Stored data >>
BEGIN
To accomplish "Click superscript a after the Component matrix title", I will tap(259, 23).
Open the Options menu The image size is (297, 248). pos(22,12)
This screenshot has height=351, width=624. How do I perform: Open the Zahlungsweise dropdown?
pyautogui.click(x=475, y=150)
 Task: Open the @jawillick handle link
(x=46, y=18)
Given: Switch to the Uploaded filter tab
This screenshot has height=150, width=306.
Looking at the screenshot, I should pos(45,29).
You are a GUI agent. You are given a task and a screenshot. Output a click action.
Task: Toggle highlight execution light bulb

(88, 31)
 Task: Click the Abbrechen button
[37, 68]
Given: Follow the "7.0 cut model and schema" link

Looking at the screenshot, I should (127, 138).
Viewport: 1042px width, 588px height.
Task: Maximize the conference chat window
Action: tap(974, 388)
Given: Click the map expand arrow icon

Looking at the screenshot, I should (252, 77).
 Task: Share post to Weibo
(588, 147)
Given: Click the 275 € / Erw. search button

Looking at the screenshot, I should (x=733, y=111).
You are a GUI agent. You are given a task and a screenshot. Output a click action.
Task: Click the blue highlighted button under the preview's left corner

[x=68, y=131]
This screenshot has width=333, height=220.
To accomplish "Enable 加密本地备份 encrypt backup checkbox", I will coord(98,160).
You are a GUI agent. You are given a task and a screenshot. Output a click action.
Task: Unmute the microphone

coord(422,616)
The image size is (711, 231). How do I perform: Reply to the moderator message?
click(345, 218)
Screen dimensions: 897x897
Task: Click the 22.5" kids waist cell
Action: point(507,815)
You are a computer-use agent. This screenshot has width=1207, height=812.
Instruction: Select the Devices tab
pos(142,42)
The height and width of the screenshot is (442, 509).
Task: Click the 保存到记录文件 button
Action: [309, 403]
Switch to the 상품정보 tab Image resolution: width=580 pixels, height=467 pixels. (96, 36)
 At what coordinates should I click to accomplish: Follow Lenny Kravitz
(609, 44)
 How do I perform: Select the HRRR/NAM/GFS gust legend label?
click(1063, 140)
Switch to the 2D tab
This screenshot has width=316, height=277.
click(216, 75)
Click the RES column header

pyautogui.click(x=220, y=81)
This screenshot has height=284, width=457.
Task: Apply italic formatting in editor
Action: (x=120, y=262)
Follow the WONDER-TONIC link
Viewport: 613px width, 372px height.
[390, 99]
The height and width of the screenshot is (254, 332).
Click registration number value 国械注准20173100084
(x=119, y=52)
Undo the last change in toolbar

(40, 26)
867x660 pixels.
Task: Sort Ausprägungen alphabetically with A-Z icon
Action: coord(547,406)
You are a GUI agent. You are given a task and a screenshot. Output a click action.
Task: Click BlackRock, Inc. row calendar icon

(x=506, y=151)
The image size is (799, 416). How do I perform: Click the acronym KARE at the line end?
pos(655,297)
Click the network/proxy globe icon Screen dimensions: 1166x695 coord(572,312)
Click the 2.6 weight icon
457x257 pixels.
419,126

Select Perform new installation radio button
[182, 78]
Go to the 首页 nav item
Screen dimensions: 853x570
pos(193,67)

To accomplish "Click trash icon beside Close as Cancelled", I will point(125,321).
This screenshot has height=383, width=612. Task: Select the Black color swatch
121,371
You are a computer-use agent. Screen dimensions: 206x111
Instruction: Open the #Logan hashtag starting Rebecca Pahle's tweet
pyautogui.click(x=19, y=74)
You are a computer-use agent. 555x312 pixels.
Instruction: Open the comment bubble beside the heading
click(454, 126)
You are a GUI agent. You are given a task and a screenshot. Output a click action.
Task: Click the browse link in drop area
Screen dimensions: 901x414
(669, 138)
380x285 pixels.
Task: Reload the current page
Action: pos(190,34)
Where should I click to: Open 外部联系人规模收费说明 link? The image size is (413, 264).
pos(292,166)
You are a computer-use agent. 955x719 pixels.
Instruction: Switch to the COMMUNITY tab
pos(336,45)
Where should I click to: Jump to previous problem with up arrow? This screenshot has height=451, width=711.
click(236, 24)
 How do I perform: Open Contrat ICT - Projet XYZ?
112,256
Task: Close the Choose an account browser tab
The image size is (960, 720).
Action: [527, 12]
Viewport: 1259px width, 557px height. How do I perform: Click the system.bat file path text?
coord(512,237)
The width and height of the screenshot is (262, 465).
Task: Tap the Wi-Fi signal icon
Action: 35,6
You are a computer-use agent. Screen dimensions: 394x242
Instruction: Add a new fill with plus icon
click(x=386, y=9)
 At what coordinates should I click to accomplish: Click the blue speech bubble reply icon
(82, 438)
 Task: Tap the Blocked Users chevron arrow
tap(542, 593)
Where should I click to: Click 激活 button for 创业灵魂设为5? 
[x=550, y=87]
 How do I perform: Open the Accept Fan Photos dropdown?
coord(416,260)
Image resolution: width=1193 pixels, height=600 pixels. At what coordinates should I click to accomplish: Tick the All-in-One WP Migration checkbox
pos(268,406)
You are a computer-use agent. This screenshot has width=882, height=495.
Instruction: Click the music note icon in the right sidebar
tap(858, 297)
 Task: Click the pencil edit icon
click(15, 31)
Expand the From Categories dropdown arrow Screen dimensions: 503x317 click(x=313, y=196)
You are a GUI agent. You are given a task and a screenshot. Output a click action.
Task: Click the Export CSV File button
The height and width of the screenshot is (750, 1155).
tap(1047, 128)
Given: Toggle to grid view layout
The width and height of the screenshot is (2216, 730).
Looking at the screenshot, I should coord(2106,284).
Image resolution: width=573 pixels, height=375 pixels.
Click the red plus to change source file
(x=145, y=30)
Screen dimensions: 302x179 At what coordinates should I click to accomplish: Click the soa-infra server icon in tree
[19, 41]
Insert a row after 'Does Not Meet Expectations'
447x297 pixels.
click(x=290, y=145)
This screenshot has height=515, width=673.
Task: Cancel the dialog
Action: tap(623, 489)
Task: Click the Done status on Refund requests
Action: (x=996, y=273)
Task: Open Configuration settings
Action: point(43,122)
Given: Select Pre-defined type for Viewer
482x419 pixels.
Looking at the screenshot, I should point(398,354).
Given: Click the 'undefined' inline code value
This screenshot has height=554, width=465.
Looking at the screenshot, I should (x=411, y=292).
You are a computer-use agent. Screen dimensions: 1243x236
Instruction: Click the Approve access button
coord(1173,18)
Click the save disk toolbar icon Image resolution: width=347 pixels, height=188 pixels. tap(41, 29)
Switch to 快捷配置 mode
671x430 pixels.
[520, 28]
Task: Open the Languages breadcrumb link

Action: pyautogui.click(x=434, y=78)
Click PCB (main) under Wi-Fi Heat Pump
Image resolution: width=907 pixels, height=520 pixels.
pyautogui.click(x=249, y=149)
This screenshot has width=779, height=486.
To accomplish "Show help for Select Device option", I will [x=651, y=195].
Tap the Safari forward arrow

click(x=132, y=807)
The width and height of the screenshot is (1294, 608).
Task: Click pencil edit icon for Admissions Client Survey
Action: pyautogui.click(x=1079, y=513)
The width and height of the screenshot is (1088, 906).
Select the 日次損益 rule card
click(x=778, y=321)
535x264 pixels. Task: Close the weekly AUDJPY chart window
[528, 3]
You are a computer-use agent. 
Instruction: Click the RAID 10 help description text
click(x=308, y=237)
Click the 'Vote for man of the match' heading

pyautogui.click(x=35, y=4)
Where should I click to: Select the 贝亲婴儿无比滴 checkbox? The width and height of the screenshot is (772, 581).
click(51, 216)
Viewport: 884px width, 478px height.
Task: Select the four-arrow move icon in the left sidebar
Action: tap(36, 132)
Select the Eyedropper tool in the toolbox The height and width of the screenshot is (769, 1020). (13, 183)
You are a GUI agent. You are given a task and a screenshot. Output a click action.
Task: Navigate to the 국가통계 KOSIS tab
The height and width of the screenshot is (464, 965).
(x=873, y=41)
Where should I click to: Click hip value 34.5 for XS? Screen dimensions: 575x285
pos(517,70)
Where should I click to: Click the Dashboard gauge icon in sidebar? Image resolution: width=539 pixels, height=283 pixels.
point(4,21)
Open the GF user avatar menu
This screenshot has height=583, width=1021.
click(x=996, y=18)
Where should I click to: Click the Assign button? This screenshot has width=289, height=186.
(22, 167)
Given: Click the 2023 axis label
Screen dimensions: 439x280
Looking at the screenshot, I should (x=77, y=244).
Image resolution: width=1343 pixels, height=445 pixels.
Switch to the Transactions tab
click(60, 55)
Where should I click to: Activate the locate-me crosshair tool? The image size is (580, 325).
END
TASK TO CARRY OUT >>
Look through the entries above; copy each line where the string "computer" appears.

ANSWER TO THE PROBLEM >>
You are a computer-use agent. This screenshot has width=1207, height=812.
You are a computer-use agent. Screen dimensions: 206x111
You are a computer-use agent. 555x312 pixels.
You are a computer-use agent. 955x719 pixels.
You are a computer-use agent. Screen dimensions: 394x242
You are a computer-use agent. This screenshot has width=882, height=495.
You are a computer-use agent. Screen dimensions: 1243x236
You are a computer-use agent. 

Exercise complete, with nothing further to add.